§ Exercise
Copy out the text about SASA from "SASA (formerly the" up to and including "are civil servants.", renaming every instance of "civil servants" as "government employees".

*** Source document ***

SASA (formerly the Scottish Agricultural Science Agency) is a division of the Scottish Government Agriculture and Rural Economy Directorate. It provides scientific advice and support on a range of agricultural and environmental topics to the Scottish Government.

SASA is based at Gogarbank Farm on the western edge of the City of Edinburgh, where its premises contain a laboratory, a glasshouse and an experimental farm facility. Over 100 scientists and other staff members work at SASA, all of whom are civil servants.

==History==
From 1925 to 2006, the Agency and its precursors were based at East Craigs in Edinburgh. The Agency was first formed by the then Board of Agriculture for Scotland. The origins of SASA can be traced back to the opening of a full-time seed testing station in 1914 at 21 Duke Street (now part of Dublin Street), Edinburgh. Following the introduction of the Testing of Seeds Order 1917, the unit moved to larger premises nearby at 7 Albany Street in 1918.

In May 1925, the Seed Testing Station moved to new purpose built laboratories at East Craigs along with the Plant registration Station. The Board of Agriculture changed its name to the Department of Agriculture and Fisheries (DAFS) in 1960, and in 1961 the operations at East Craigs were renamed Agricultural Scientific Services of DAFS.

*** End of Source document ***
*** Data shown ***

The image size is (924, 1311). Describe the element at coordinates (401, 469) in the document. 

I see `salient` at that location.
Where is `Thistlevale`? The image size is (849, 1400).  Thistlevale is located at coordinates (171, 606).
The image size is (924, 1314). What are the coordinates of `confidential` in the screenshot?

*** End of Data shown ***

§ Solution to this task
SASA (formerly the Scottish Agricultural Science Agency) is a division of the Scottish Government Agriculture and Rural Economy Directorate. It provides scientific advice and support on a range of agricultural and environmental topics to the Scottish Government.

SASA is based at Gogarbank Farm on the western edge of the City of Edinburgh, where its premises contain a laboratory, a glasshouse and an experimental farm facility. Over 100 scientists and other staff members work at SASA, all of whom are government employees.